=== TASK DESCRIPTION ===
Using the records below, quote only the span that opens with the line containing "This screenshot has height=549, width=1024." and closes with the line containing "This screenshot has height=711, width=742.", exactly and inclusively.

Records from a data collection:
..........

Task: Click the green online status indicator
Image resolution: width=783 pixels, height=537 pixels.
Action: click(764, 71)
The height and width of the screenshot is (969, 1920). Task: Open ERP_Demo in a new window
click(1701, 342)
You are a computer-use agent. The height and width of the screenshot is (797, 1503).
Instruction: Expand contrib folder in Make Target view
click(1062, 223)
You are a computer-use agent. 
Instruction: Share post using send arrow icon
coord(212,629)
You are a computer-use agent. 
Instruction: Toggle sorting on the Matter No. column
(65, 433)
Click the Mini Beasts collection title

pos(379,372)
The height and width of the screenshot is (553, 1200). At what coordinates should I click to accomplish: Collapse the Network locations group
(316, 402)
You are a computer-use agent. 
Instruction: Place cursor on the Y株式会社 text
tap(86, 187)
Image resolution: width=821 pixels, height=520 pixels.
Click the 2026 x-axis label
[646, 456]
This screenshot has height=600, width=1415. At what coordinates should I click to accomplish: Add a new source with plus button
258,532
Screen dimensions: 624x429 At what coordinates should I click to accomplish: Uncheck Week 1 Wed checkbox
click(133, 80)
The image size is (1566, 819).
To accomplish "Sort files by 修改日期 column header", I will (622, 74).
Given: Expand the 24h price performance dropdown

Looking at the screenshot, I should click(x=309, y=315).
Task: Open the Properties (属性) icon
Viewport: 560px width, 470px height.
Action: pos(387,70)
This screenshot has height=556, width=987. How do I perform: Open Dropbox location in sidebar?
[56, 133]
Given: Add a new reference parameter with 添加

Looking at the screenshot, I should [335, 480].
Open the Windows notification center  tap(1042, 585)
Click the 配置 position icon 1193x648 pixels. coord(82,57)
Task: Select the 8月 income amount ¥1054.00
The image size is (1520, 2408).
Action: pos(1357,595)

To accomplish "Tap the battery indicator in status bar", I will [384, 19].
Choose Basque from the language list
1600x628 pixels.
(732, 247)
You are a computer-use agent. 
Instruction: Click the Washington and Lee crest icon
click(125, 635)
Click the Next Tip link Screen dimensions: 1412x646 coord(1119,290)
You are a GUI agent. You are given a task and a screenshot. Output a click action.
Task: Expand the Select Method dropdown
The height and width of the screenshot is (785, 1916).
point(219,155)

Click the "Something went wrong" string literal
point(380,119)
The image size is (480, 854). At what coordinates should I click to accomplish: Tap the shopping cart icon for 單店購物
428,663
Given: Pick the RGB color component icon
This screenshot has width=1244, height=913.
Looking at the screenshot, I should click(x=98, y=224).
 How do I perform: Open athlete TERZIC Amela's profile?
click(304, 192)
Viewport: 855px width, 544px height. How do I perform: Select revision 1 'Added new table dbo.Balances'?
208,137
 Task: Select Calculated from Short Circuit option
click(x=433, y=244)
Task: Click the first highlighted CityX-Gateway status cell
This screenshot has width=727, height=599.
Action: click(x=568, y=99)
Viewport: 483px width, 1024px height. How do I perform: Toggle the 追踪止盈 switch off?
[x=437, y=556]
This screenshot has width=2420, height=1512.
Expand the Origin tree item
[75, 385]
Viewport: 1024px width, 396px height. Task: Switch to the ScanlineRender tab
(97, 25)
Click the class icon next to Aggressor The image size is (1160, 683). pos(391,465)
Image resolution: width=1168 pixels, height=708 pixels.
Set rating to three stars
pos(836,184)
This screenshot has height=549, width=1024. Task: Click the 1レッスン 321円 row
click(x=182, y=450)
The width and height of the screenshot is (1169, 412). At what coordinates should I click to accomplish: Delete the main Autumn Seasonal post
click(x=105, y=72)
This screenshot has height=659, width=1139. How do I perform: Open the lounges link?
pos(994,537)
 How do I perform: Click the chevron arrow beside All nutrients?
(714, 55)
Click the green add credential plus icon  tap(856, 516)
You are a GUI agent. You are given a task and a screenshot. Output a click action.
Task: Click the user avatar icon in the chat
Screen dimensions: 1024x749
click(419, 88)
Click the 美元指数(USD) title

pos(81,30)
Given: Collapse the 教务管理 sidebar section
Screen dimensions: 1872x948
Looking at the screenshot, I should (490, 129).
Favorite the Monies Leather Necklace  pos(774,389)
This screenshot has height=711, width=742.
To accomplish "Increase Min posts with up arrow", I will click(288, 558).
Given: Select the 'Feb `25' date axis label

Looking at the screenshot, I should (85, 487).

..........

=== SOLUTION TO THE EXERCISE ===
This screenshot has height=549, width=1024. Task: Click the 1レッスン 321円 row
click(x=182, y=450)
The width and height of the screenshot is (1169, 412). At what coordinates should I click to accomplish: Delete the main Autumn Seasonal post
click(x=105, y=72)
This screenshot has height=659, width=1139. How do I perform: Open the lounges link?
pos(994,537)
 How do I perform: Click the chevron arrow beside All nutrients?
(714, 55)
Click the green add credential plus icon  tap(856, 516)
You are a GUI agent. You are given a task and a screenshot. Output a click action.
Task: Click the user avatar icon in the chat
Screen dimensions: 1024x749
click(419, 88)
Click the 美元指数(USD) title

pos(81,30)
Given: Collapse the 教务管理 sidebar section
Screen dimensions: 1872x948
Looking at the screenshot, I should (490, 129).
Favorite the Monies Leather Necklace  pos(774,389)
This screenshot has height=711, width=742.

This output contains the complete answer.